Имре согласился на все условия. Купил в «Хунгаросервисе» слегка подержанный «опель-рекорд». Правда, пришлось немного взять взаймы, но он чувствовал, что игра стоит свеч. Тревоги Евы вскоре развеялись. Имре оказался прав: в провинции можно было не только жить в свое удовольствие, но и при случае «показать себя». В гости их звали наперебой, так что порой она терялась, не зная, кому отдать предпочтение. В областном центре действительно жили дельные люди. Со многими она познакомилась на торжественных мероприятиях, на банкетах, куда Имре Давида постоянно приглашали, так как он теперь был номенклатурным работником. За первые же полгода пребывания в Бодайке посчастливилось ей познакомиться и с двумя министрами, которые совершали поездку по области, и даже побеседовать с ними. В Пеште она видела министров только по телевизору. Ну а зарубежные делегации? Разве в Пеште она могла бы встретиться с Ромешем Чандрой или с главой йеменского правительства? Да никогда в жизни.

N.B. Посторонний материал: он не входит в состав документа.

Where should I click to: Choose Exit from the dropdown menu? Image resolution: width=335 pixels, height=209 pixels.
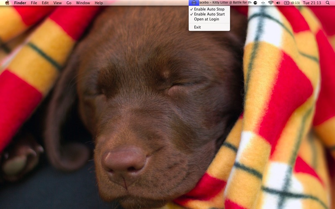(x=197, y=27)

Ева получила хорошую должность в одном из жилищно-проектных институтов. В ее функции входило проектирование интерьеров жилых помещений. По роду работы ей часто приходилось ездить в Будапешт — договариваться с предприятиями-поставщиками и контролировать выполнение заказов. Работа ей нравилась, хотя приходилось по ходу дела много учиться. Естественно, она использовала поездки в столицу и для встреч со старыми знакомыми. И вскоре заметила, что она все чаще оказывается в центре внимания благодаря своему дару красочно рассказывать об известных актерах и политических деятелях, с которыми ей доводилось встречаться.

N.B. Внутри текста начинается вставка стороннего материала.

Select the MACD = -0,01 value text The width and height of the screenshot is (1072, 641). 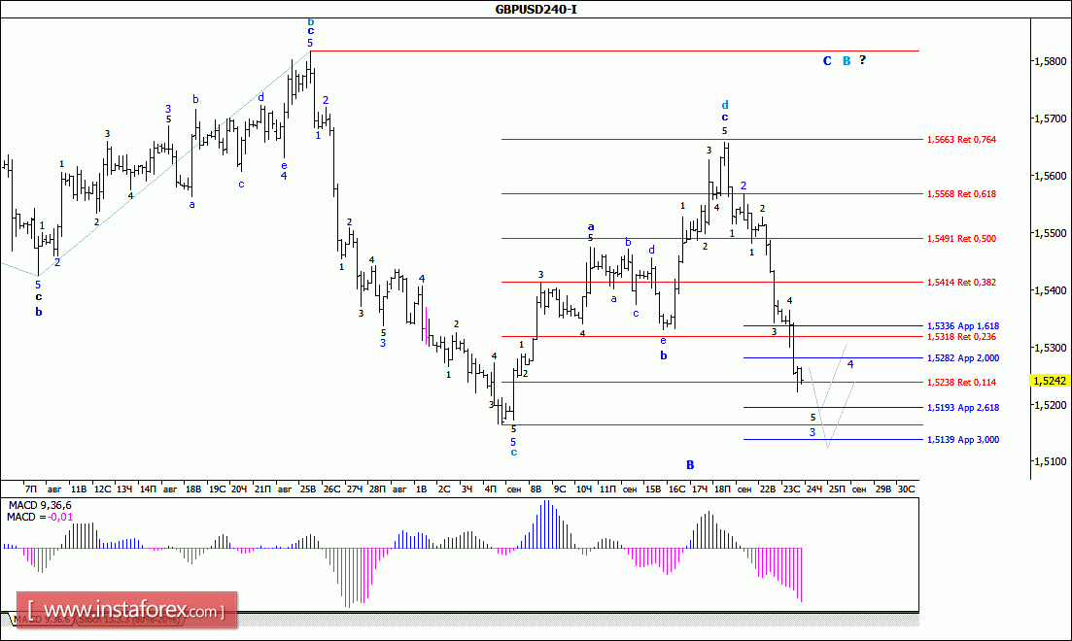[x=39, y=517]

Имре поразила царившая на фабрике бесхозяйственность. Развал был полный, не существовало ни внутреннего распорядка, ни инструкций на рабочих местах, некоторые начальники цехов плохо знали производство и не справлялись со своими обязанностями. Все это создавало крайне нервозную атмосферу, и новички, едва проработав на фабрике два-три месяца, брали расчет, а на их место приходили другие, но и они не могли пустить там корни. Имре пришел в отчаяние. Боже праведный, в какое болото он угодил, какой хомут взвалил себе на шею! Он вел долгие разговоры с секретарем партбюро фабрики Кароем Штайглом, пытаясь разобраться в причинах создавшейся обстановки, но этот сорокалетний голубоглазый блондин как-то не очень охотно отвечал на вопросы. Имре знал его с детства, они не были друзьями, но и не враждовали. Отец Штайгла, неулыбчивый замкнутый человек, работал на фабрике слесарем, не слишком интересовался политикой и когда-то прекрасно ладил с прежним хозяином Палом Зоннтагом. Все свободное время он проводил на своем винограднике или копался в огороде. У него был добротный дом на северной окраине поселка, возле самого леса. Он считал себя венгром, не принимал участия в сборищах фольксбундовцев и тщательно ограждал своего сына от воздействия истерических речей Бауэра. Благодаря такому воспитанию Карой Штайгл стал здравомыслящим молодым человеком, освоил отцовскую профессию и тоже пришел слесарем на фабрику. Работал он добросовестно, дело свое знал отменно, вскоре на него обратили внимание. Однажды — это было в сорок девятом году — его разыскал Балинт Чухаи и сказал: «Сынок, я вижу, ты человек трудолюбивый и честный, думаю, ты многое мог бы сделать для людей». Через неделю Карой Штайгл подал заявление в партию. А вскоре его выбрали в исполнительный комитет. Он никогда не лавировал, прямо и откровенно высказывал свое мнение и бывал иногда наивным до святости. Штайгл стал секретарем партийного бюро, когда дела на фабрике пошли из рук вон плохо, и все ждали от него решительных мер. Но как одна ласточка не делает погоды, так и ему не под силу оказалось в одиночку разобраться в запутанных и противоречивых проблемах, с которыми он столкнулся. Все его попытки как-то изменить положение ни к чему не привели. Директор гнул одну линию, главный инженер — другую, завхоз пытался метаться между двух огней. Сформировались противоборствующие группировки, и многие ловкачи, взвешивая соотношение сил, примыкали то к одной, то к другой, в зависимости от того, какие это сулило материальные блага.